----- Provided data -----
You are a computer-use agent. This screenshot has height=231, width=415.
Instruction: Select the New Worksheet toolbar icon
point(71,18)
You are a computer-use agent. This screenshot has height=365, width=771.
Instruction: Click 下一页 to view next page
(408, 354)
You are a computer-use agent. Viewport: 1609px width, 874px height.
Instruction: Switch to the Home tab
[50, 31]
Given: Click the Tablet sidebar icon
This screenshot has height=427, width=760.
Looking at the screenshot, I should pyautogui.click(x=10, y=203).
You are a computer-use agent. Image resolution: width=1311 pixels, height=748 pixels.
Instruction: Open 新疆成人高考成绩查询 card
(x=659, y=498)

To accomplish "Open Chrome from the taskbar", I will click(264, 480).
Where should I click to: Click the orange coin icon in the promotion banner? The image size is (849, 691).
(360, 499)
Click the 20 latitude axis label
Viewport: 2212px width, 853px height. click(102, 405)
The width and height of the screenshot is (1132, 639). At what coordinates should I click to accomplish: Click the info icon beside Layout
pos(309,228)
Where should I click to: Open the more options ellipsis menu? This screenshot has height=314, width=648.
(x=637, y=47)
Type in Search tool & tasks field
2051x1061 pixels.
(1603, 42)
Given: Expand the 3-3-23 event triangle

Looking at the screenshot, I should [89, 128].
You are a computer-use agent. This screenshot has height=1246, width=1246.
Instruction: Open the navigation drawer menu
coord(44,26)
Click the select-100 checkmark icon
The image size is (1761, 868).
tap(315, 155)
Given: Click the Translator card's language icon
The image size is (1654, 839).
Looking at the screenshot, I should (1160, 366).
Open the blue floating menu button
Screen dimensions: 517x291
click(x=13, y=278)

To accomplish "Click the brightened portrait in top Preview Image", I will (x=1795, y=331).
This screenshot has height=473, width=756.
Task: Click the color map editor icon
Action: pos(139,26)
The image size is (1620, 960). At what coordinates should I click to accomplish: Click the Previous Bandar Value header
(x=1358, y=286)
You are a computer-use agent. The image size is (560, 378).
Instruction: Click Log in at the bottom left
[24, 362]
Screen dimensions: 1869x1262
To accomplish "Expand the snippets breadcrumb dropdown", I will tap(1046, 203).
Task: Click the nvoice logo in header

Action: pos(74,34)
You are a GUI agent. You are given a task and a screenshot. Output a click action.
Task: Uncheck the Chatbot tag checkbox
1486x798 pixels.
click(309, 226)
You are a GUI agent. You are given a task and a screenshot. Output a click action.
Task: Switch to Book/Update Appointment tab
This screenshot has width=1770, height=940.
-----
_Work item_.
Please retype the data, matching it exactly.

_Completed task_.
You are a computer-use agent. This screenshot has height=231, width=415.
Instruction: Select the New Worksheet toolbar icon
point(71,18)
You are a computer-use agent. This screenshot has height=365, width=771.
Instruction: Click 下一页 to view next page
(408, 354)
You are a computer-use agent. Viewport: 1609px width, 874px height.
Instruction: Switch to the Home tab
[50, 31]
Given: Click the Tablet sidebar icon
This screenshot has height=427, width=760.
Looking at the screenshot, I should pyautogui.click(x=10, y=203).
You are a computer-use agent. Image resolution: width=1311 pixels, height=748 pixels.
Instruction: Open 新疆成人高考成绩查询 card
(x=659, y=498)

To accomplish "Open Chrome from the taskbar", I will click(264, 480).
Where should I click to: Click the orange coin icon in the promotion banner? The image size is (849, 691).
(360, 499)
Click the 20 latitude axis label
Viewport: 2212px width, 853px height. click(102, 405)
The width and height of the screenshot is (1132, 639). At what coordinates should I click to accomplish: Click the info icon beside Layout
pos(309,228)
Where should I click to: Open the more options ellipsis menu? This screenshot has height=314, width=648.
(x=637, y=47)
Type in Search tool & tasks field
2051x1061 pixels.
(1603, 42)
Given: Expand the 3-3-23 event triangle

Looking at the screenshot, I should [89, 128].
You are a computer-use agent. This screenshot has height=1246, width=1246.
Instruction: Open the navigation drawer menu
coord(44,26)
Click the select-100 checkmark icon
The image size is (1761, 868).
tap(315, 155)
Given: Click the Translator card's language icon
The image size is (1654, 839).
Looking at the screenshot, I should (1160, 366).
Open the blue floating menu button
Screen dimensions: 517x291
click(x=13, y=278)

To accomplish "Click the brightened portrait in top Preview Image", I will (x=1795, y=331).
This screenshot has height=473, width=756.
Task: Click the color map editor icon
Action: pos(139,26)
The image size is (1620, 960). At what coordinates should I click to accomplish: Click the Previous Bandar Value header
(x=1358, y=286)
You are a computer-use agent. The image size is (560, 378).
Instruction: Click Log in at the bottom left
[24, 362]
Screen dimensions: 1869x1262
To accomplish "Expand the snippets breadcrumb dropdown", I will tap(1046, 203).
Task: Click the nvoice logo in header

Action: pos(74,34)
You are a GUI agent. You are given a task and a screenshot. Output a click action.
Task: Uncheck the Chatbot tag checkbox
1486x798 pixels.
click(309, 226)
You are a GUI agent. You are given a task and a screenshot. Output a click action.
Task: Switch to Book/Update Appointment tab
This screenshot has width=1770, height=940.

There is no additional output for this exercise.